------ MATERIAL PROVIDED ------

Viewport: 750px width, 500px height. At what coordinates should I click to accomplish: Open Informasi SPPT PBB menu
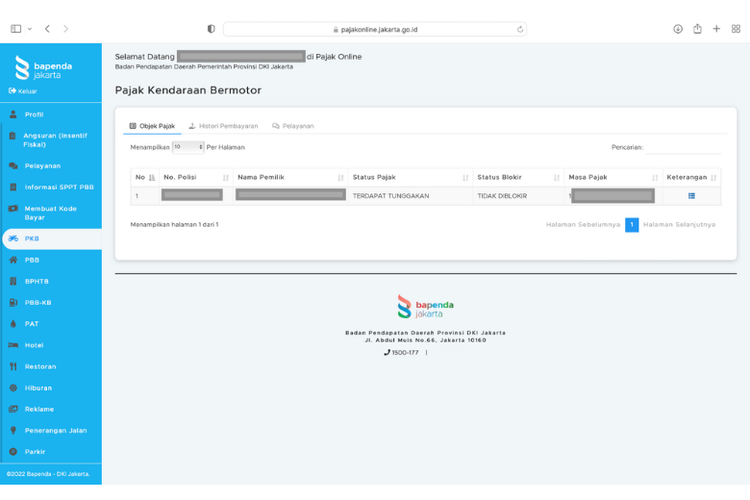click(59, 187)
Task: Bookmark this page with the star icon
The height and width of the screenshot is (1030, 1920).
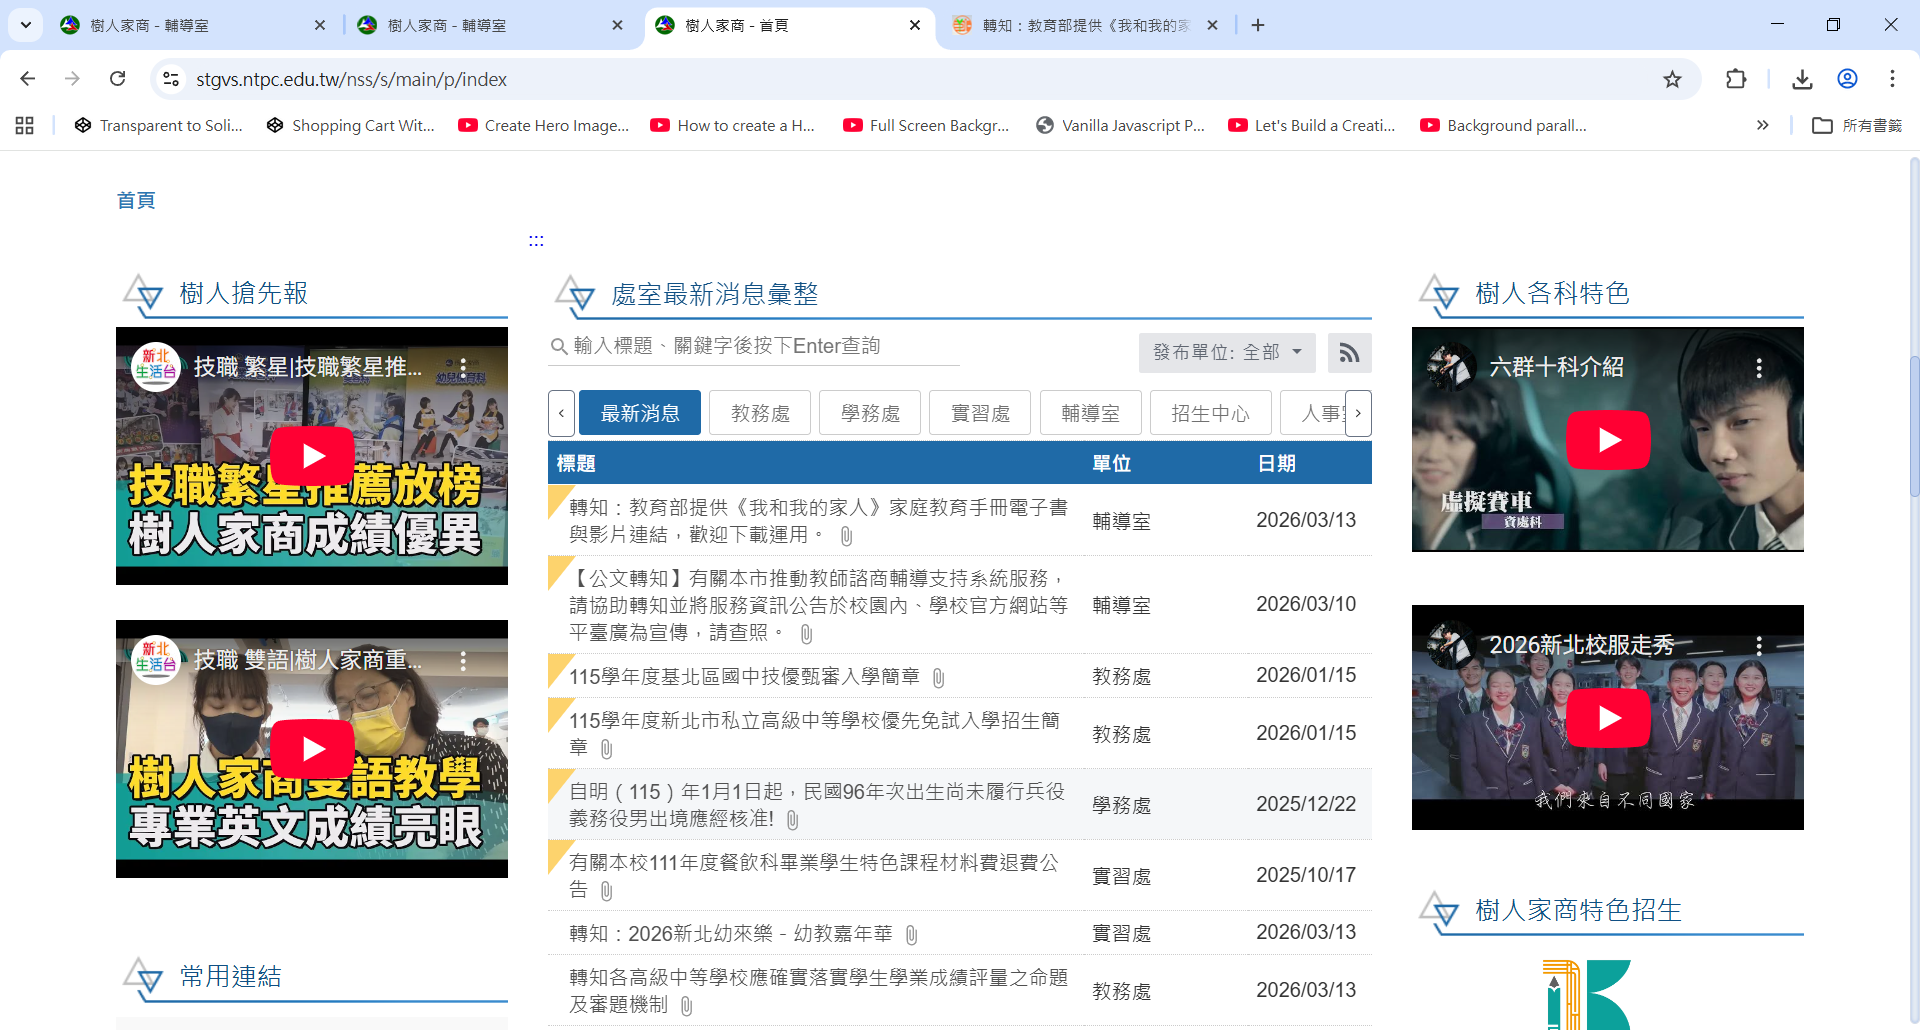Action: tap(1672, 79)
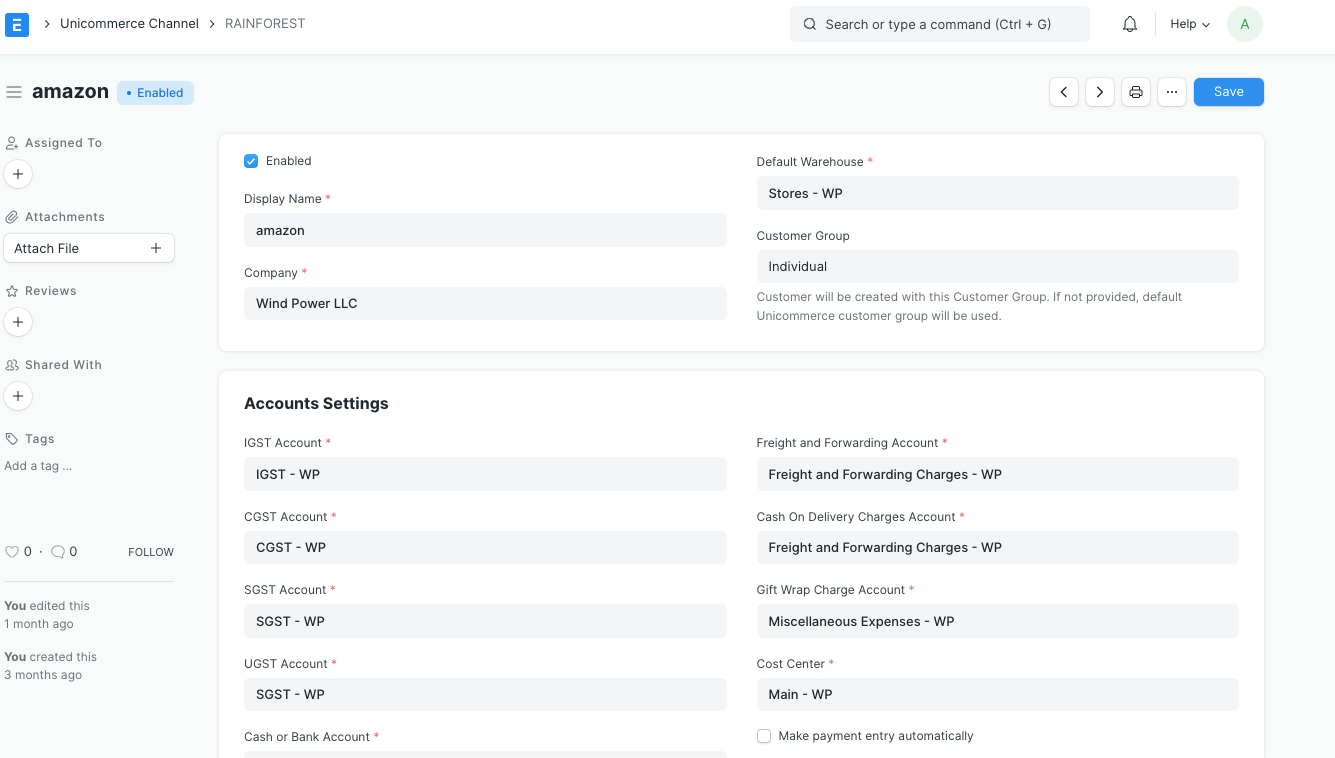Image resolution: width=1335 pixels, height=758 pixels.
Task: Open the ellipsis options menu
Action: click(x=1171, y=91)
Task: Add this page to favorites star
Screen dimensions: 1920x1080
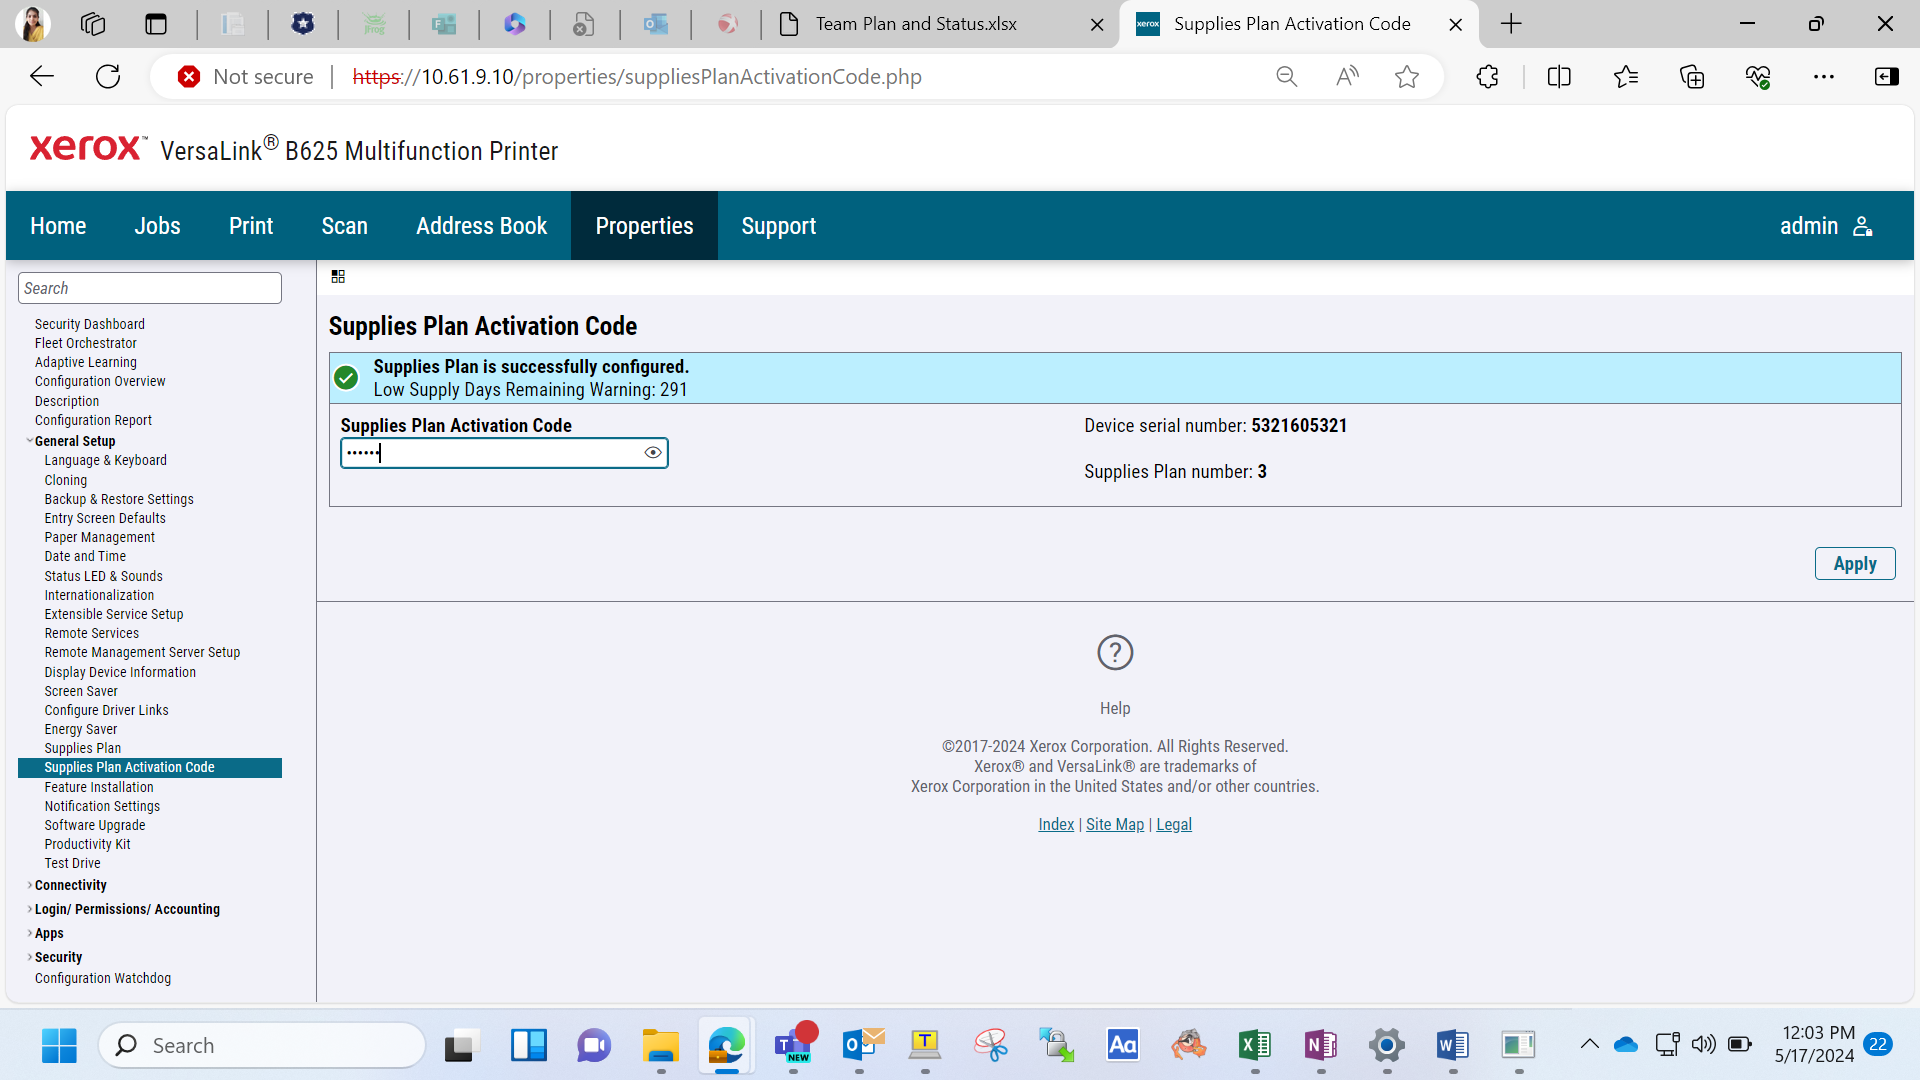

------

● **EXERCISE REQUIREMENTS**
Transcribe every record above exactly as written, leaving out any pictures.

● **REPLY**
Viewport: 750px width, 500px height. At what coordinates should I click to accomplish: Open Informasi SPPT PBB menu
click(59, 187)
Task: Bookmark this page with the star icon
The height and width of the screenshot is (1030, 1920).
Action: tap(1672, 79)
Image resolution: width=1335 pixels, height=758 pixels.
Task: Open the ellipsis options menu
Action: click(x=1171, y=91)
Task: Add this page to favorites star
Screen dimensions: 1920x1080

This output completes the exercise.